Como prometemos na edição anterior aprofundar a discussão da Orquestra Societária e do modelo de gestão, que lhe confere imprescindível suporte, considerando dois importantes pilares - as práticas de Governança Corporativa e Sustentabilidade - entrevistamos: Helmut Bossert e Anna Maria Cerentini Gouvea Guimarães, profissionais altamente qualificados, que há anos defendem as boas práticas de governança, empreendendo esforços na condução sustentável dos negócios das grandes empresas em que atuaram, respectivamente, como executivo de Relações com Investidores (RI) e Chief Executive Officer (CEO).

As entrevistas apresentadas a seguir constituem efetivas provocações à reflexão dos nossos leitores.

Entrevista: Helmut Bossert
Sócio-diretor da Valor Partners e membro do CODIM, ex-RI da Natura e SABESP

Helmut sugere uma atuação em RI avançada e que vá além das práticas convencionais, buscando entender a fundo como pensam os acionistas qualificados e os potenciais investidores, que acompanham efetivamente a empresa e que possam agregar ideias para uma performance empresarial superior.

RI: À luz dos conceitos introduzidos pela Orquestra Societária e seu modelo de gestão, quais são as suas contribuições às relações entre os administradores da empresa e os acionistas para garantir os princípios da governança corporativa - transparência, equidade, prestação de contas (accountability) e responsabilidade corporativa?
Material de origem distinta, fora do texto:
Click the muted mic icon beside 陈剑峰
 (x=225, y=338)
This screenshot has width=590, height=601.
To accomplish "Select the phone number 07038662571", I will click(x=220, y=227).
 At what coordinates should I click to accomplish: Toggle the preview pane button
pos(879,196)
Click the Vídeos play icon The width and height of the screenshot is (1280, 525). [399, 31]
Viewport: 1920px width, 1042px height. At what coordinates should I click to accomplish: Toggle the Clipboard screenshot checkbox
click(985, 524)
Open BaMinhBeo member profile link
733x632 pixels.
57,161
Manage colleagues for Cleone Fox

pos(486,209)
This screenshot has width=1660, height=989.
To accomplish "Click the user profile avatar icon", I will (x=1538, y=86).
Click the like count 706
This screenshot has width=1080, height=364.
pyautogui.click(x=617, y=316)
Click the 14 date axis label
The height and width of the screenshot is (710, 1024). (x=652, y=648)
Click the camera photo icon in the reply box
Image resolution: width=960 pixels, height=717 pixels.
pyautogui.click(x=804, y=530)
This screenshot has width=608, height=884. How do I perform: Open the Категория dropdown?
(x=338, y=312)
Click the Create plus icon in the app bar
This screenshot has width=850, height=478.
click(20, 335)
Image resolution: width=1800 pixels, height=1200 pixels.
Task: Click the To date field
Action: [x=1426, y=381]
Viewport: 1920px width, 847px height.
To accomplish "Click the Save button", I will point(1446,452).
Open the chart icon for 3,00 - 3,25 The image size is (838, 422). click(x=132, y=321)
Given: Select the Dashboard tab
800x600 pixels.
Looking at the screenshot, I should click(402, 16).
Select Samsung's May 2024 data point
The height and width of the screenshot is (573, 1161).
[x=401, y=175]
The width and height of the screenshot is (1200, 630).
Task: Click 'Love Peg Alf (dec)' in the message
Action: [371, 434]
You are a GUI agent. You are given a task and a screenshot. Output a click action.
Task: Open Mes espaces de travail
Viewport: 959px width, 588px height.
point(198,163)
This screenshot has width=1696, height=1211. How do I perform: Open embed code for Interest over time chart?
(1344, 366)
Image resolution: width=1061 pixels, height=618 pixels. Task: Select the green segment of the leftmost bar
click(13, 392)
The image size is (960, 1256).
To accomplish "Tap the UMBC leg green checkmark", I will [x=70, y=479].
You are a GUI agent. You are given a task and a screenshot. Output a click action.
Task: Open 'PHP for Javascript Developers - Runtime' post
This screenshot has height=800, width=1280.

Helmut Bossert: Como executivo de RI, eu sempre me preocupei muito em conversar com meus pares, em questioná-los sobre como funcionavam seus processos, seus conselhos e cheguei à seguinte conclusão (figura 1A): de um lado, ficam o Conselho de Administração e a Alta Administração, do outro lado, o mercado, os bancos, corretoras, firmas de asset management, agências de rating, BNDES e no meio, o RI, não na figura do profissional, mas do conceito de relações com investidores. Para intermediar o fluxo de informações entre ambos os lados, é comum a utilização das ferramentas básicas - site da empresa, release trimestral, fatos relevantes, assembleia e a própria comunicação constante do RI com o mercado. Mas existe uma figura dentro da organização que às vezes trava o fluxo dessas informações, faz uma censura, define o que deve ser falado, obstruindo o processo normal e sadio da comunicação. Falta nesse processo de comunicação com o mercado o uso de ferramentas inteligentes. O que precisamos fazer? Colocar um stent, abrir a veia, criar o arejamento da administração (figura 1B). Para viabilizar o uso das ferramentas inteligentes, é necessário um processo, uma metodologia e treinamento não só da área de RI, mas de toda a empresa.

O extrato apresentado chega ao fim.